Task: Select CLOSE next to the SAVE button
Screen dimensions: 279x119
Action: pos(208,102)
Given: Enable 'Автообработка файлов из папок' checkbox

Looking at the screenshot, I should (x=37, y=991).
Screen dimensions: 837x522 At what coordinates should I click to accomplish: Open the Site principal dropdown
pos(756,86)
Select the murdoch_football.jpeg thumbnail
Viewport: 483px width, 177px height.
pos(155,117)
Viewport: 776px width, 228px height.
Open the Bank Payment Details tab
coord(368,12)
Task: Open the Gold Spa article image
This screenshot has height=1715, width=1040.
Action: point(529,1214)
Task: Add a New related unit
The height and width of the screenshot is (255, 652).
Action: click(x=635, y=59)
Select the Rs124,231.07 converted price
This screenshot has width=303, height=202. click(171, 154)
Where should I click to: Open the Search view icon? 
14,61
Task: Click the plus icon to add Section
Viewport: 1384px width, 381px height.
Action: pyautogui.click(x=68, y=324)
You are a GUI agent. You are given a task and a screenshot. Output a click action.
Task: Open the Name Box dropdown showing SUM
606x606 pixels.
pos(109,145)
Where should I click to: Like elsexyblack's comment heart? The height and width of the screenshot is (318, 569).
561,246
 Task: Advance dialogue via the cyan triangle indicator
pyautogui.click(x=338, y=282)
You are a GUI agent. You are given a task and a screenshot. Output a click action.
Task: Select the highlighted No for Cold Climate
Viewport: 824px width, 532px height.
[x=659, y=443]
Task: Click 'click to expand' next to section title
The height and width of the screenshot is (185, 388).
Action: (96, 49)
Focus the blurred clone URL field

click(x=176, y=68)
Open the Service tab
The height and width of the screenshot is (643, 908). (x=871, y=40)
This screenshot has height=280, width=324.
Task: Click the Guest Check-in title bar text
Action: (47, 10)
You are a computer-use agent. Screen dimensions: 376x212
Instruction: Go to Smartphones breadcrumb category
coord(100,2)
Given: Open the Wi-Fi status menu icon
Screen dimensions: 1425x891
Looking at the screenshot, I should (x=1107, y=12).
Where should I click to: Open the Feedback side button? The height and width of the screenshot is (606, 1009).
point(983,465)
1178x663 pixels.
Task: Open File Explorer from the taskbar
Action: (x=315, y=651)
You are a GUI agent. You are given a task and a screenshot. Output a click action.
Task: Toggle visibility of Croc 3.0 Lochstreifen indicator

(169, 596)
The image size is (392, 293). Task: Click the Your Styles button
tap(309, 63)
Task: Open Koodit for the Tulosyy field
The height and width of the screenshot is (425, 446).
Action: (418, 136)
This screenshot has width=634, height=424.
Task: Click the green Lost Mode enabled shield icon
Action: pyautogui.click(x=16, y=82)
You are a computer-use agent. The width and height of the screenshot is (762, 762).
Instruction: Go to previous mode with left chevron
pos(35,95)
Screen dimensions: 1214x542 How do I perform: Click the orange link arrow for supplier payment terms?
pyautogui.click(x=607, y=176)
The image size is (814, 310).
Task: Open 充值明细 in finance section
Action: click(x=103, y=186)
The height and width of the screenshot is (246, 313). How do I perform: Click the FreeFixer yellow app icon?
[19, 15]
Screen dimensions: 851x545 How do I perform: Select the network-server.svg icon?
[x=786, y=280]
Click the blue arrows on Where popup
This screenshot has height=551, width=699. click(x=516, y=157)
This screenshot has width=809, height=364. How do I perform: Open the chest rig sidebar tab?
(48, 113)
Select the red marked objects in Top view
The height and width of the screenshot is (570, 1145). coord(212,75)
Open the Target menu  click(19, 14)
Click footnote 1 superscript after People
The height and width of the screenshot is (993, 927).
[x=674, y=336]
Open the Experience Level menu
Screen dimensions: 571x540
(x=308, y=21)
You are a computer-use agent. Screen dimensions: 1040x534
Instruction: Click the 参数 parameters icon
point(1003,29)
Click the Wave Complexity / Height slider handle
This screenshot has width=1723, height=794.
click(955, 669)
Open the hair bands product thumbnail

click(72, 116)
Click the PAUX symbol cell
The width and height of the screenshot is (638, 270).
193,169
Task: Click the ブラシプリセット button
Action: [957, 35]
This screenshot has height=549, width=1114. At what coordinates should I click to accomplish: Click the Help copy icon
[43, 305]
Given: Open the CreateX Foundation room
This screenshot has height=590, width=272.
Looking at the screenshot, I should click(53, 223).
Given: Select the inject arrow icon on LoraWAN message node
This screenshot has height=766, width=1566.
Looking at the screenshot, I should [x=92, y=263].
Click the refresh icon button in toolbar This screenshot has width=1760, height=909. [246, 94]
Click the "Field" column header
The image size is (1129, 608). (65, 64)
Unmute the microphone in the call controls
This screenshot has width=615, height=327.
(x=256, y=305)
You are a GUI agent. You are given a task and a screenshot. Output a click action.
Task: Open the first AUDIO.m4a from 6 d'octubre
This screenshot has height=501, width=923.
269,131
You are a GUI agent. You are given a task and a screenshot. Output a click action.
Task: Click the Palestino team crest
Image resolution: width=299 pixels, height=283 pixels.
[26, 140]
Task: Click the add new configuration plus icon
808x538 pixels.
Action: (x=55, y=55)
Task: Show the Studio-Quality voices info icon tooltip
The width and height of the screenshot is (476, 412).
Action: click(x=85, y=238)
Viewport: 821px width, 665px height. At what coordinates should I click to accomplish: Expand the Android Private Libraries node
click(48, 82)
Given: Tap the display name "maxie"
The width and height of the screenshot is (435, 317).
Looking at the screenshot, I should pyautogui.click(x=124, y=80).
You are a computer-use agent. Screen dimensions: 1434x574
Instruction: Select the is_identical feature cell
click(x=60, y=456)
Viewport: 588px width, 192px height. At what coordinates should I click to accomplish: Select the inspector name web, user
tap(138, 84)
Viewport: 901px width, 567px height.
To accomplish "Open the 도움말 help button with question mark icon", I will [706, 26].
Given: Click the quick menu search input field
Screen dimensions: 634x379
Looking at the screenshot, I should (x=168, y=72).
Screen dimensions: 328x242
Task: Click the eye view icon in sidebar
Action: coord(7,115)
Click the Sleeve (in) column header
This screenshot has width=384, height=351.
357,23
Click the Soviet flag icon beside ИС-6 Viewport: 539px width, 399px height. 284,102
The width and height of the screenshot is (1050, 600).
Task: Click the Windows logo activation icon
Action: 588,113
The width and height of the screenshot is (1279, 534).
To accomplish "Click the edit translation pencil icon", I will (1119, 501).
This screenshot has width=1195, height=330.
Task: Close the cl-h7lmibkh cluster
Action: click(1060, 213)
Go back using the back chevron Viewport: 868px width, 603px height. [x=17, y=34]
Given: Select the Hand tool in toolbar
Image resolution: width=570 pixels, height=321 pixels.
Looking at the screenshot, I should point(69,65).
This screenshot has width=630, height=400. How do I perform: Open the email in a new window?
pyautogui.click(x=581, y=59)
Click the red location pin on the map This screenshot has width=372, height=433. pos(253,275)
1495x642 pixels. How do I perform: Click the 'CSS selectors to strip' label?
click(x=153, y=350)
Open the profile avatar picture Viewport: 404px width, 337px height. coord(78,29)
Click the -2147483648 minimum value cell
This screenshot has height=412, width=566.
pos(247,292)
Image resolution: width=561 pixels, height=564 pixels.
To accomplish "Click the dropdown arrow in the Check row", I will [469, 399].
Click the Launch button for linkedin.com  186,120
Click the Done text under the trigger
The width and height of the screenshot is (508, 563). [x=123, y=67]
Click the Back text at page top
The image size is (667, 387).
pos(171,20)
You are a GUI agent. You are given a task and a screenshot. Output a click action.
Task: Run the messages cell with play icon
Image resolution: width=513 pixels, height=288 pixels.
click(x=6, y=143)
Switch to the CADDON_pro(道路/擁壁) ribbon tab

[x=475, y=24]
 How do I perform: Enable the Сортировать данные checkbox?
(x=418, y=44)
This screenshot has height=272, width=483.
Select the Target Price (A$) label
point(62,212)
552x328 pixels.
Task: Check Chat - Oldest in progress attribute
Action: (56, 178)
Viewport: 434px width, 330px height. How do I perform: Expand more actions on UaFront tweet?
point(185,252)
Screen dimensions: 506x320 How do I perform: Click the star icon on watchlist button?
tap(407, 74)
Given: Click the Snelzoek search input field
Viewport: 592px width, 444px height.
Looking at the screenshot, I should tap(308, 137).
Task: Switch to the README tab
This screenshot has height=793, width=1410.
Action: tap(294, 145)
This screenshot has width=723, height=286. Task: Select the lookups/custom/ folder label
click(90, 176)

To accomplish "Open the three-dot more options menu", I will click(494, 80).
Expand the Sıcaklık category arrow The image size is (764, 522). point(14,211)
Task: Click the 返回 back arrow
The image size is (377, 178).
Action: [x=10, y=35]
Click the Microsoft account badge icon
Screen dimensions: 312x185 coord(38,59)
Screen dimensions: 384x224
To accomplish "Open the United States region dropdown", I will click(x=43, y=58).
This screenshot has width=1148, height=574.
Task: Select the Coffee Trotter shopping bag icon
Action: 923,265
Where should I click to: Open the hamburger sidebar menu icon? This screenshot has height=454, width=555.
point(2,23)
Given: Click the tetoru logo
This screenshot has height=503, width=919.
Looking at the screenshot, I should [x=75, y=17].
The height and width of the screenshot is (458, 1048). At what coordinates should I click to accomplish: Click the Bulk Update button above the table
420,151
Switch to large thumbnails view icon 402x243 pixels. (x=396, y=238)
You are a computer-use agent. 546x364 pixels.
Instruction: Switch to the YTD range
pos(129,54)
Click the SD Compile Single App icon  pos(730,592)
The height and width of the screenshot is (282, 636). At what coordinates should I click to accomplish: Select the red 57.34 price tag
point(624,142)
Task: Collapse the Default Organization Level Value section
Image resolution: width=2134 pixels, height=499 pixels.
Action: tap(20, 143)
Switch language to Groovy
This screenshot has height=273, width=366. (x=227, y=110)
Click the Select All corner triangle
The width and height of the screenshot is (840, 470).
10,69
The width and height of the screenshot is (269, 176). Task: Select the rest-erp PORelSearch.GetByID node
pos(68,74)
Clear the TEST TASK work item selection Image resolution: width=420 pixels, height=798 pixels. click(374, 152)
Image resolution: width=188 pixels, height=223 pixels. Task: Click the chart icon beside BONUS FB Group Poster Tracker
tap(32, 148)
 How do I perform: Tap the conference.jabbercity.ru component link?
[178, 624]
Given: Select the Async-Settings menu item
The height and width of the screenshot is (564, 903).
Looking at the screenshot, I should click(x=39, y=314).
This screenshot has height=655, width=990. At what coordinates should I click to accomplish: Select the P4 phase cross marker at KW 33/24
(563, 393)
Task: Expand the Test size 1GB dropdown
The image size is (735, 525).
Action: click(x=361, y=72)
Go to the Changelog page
# # # # #
◆ **AIM**
Return, character for character, the lines beginning with the one that contains "Open the profile" and running through the one that contains "(x=418, y=44)", including both of those lines.

◆ **RESPONSE FOR THIS EXERCISE**
Open the profile avatar picture Viewport: 404px width, 337px height. coord(78,29)
Click the -2147483648 minimum value cell
This screenshot has height=412, width=566.
pos(247,292)
Image resolution: width=561 pixels, height=564 pixels.
To accomplish "Click the dropdown arrow in the Check row", I will [469, 399].
Click the Launch button for linkedin.com  186,120
Click the Done text under the trigger
The width and height of the screenshot is (508, 563). [x=123, y=67]
Click the Back text at page top
The image size is (667, 387).
pos(171,20)
You are a GUI agent. You are given a task and a screenshot. Output a click action.
Task: Run the messages cell with play icon
Image resolution: width=513 pixels, height=288 pixels.
click(x=6, y=143)
Switch to the CADDON_pro(道路/擁壁) ribbon tab

[x=475, y=24]
 How do I perform: Enable the Сортировать данные checkbox?
(x=418, y=44)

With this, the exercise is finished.